A special cross-party parliamentary commission set up to write a replacement for the charter introduced by the military junta after a 1980 coup is set to be formally dissolved after failing to make any significant progress.
“The parliamentary commission tasked with writing a new constitution could not produce any article over the last four months,” Ahmet Iyimaya of the Justice and Development Party (AKP) told AFP. He said it was unlikely a new constitution - a key pledge of Prime Minister Recep Tayyip Erdogan’s latest term in office - would be ready before a general election in 2015.
One of the major disputes over the constitution lies with plans by Erdogan’s Islamist-rooted AKP to introduce an executive presidential system in the predominantly Muslim but staunchly secular state.
Observers say Erdogan - who has been prime minister for 11 years - is hoping to change the constitution to give the president US-style executive powers before running for the post himself next year.
The current presidency, held by Abdullah Gul since 2007, is largely a symbolic post.
Last year, Erdogan said in a speech to the AKP congress that service was more important than titles, a remark interpreted as a strong sign that he wants the presidency when his time as prime minister is up.

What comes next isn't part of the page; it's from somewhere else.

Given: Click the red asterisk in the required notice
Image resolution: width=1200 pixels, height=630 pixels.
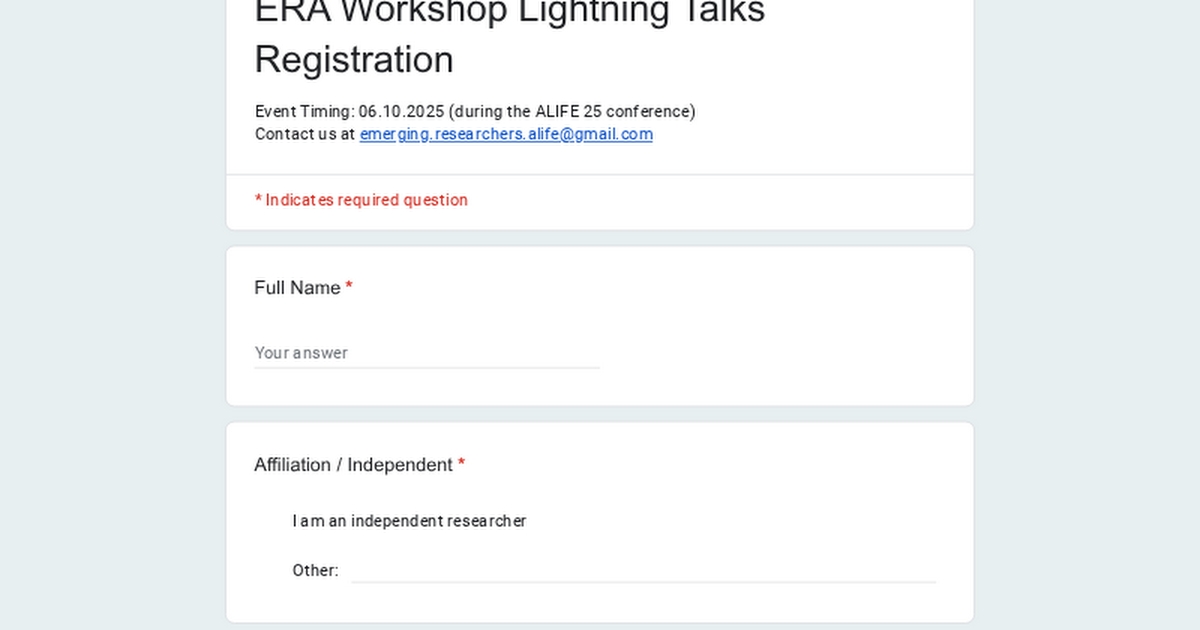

Under current AKP bylaws, Erdogan is limited to a maximum of three consecutive terms as prime minister and party leader - precluding him from running again in 2015.
So he has set his sights on becoming Turkey’s first popularly elected president under a 2007 constitutional amendment setting a five-year presidential term, renewable once.
Iyimaya said however that the AKP was willing to abandon its push for an executive presidency if there was agreement on other articles in the draft charter.
Political parties in Turkey’s 550-seat parliament have been working since 2011 to replace the current constitution which was drafted by the powerful military after the 1980 coup. But little progress has been made.
“It looks difficult to write a new constitution before the general elections,” Iyimaya said.
The commission has succeeded in reaching a compromise on 62 articles but discord remains on numerous articles including citizenship and language rights.
The government had aimed to draw up the new charter before three major elections: local polls in March 2014, followed a few months later by a presidential ballot and then a general election in 2015.
“It’s hard to write a new charter in an election atmosphere,” Iyimaya said.
Parliament speaker Cemil Cicek said on Monday that he planned to withdraw from the commission, a move that could effectively lead to its abolition.
“The commission has collapsed after the withdrawal of its head,” said Iyimaya.
Cicek is due to send a letter to the party leaders in the coming days to announce his resignation from the commission.
“I say it. I’m done... It is over,” Cicek says in the draft letter, the Vatan newspaper reported.
“Why shall I remain in such a non-functional commission?”
Deputy Prime Minister Bulent Arinc said this week it was impossible to talk about progress in a commission paralysed by divisions between the ruling party and opposition lawmakers.
“The process that began in October 2011 should have been finalised within a year,” he said, blaming the members of the opposition Republican People’s Party (CHP) for locking up the process.
“It must be on the agenda today to pull the plug on a commission which has been surviving on an artificial respirator.”